PCR-Based Detection Methods for Single-Nucleotide Polymorphism or Mutation: Real-Time PCR and Its Substantial Contribution Toward Technological Refinement

• Published in: Advances in clinical chemistry Vol. 80; pp. 45 - 72
• Main Author: Matsuda, Kazuyuki
• Format: Journal Article
• Language: English
• Published: United States 2017
• Subjects: DNA - genetics; Genetic Markers; Humans; Mutation; Polymorphism, Single Nucleotide; Real-Time Polymerase Chain Reaction - methods; Polymerase chain reaction; Allele-specific PCR; Real-time PCR; COLD-PCR; Digital PCR; Single-nucleotide polymorphism; Mutation; High-resolution melting analysis
• ISSN: 0065-2423
• DOI: 10.1016/bs.acc.2016.11.002

Single-nucleotide polymorphisms (SNPs) and single-nucleotide mutations result from the substitution of only a single base. The SNP or mutation can be relevant to disease susceptibility, pathogenesis of disease, and efficacy of specific drugs. It is important to detect SNPs or mutations clinically. Methods to distinguish/detect SNPs or mutations should be highly specific and sensitive. In this regard, polymerase chain reaction (PCR) has provided the necessary analytical performance for many molecular analyses. PCR-based methods for SNP/mutation detection are broadly categorized into two types-(1) polymorphic or mutant allele-directed specific analysis using primers matched with substituted nucleotide or using oligonucleotides to block or clamp the nontargeted template, and (2) melting curve analysis, which is combined with the real-time PCR techniques using hydrolysis probes, hybridization probes, or double-stranded DNA-binding fluorescent dyes.
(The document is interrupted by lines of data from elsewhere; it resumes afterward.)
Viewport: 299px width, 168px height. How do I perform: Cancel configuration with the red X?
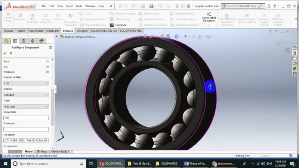[11, 53]
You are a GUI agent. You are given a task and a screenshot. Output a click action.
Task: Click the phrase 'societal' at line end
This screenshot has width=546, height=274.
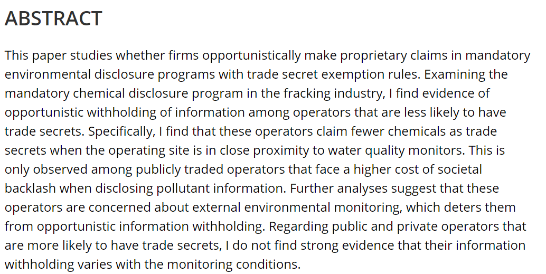pyautogui.click(x=459, y=169)
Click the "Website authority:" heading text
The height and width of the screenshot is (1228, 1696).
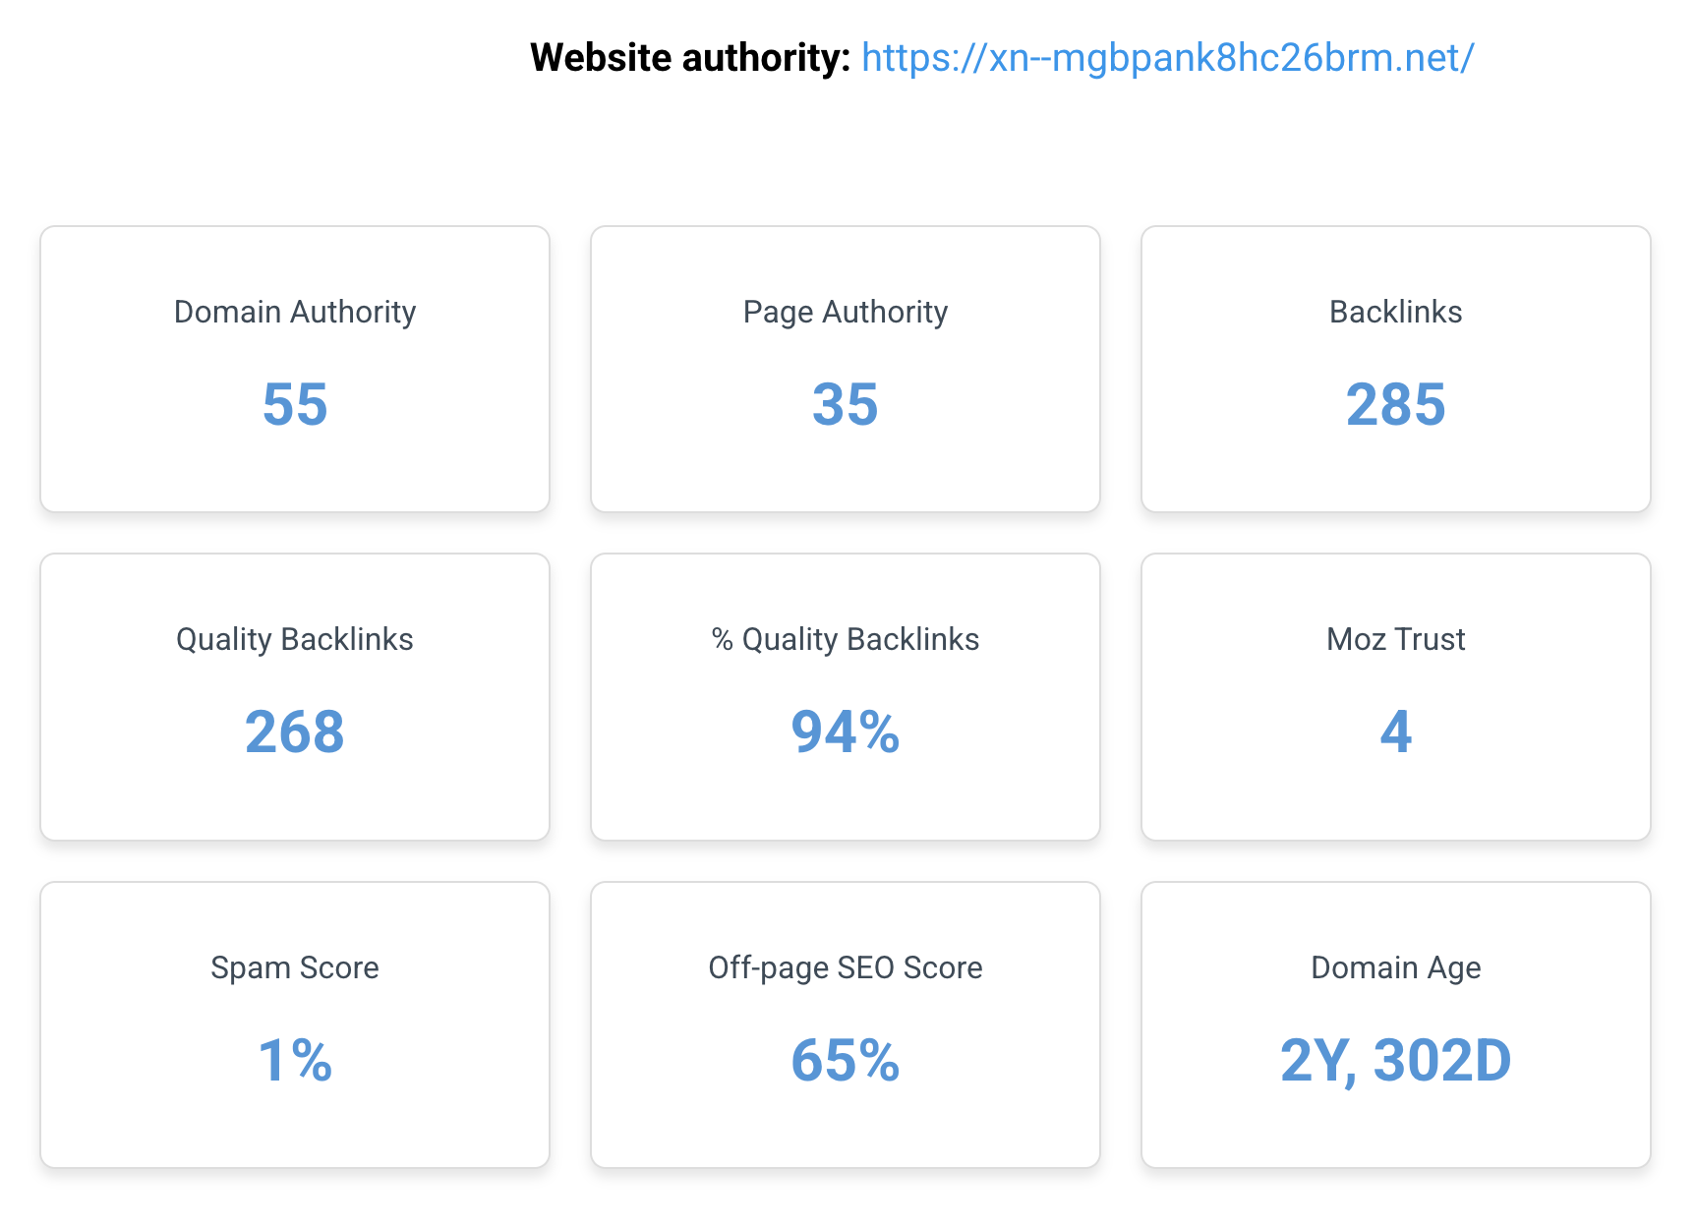(689, 58)
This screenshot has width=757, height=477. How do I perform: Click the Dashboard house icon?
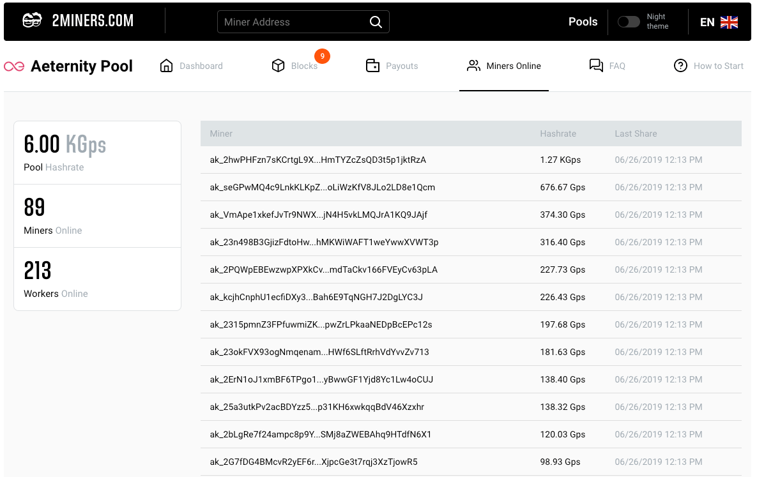[166, 66]
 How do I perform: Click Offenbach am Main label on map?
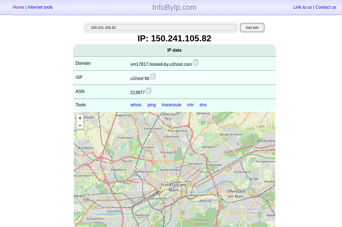click(235, 194)
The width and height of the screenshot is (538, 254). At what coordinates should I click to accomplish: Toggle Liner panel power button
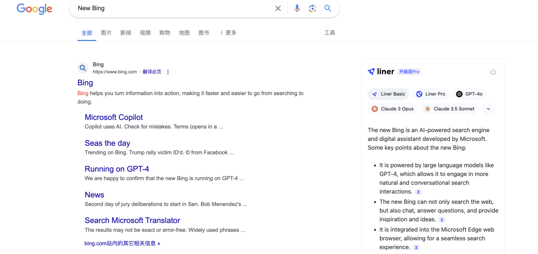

Innovative and novel approaches as well as technical improvements have made SNP- or mutation-detection methods increasingly more sophisticated. These advances include DNA/RNA preparation and subsequent amplification steps, and miniaturization of PCR instruments such that testing may be performed with relative ease in clinical laboratories or as a point-of-care test in clinical settings.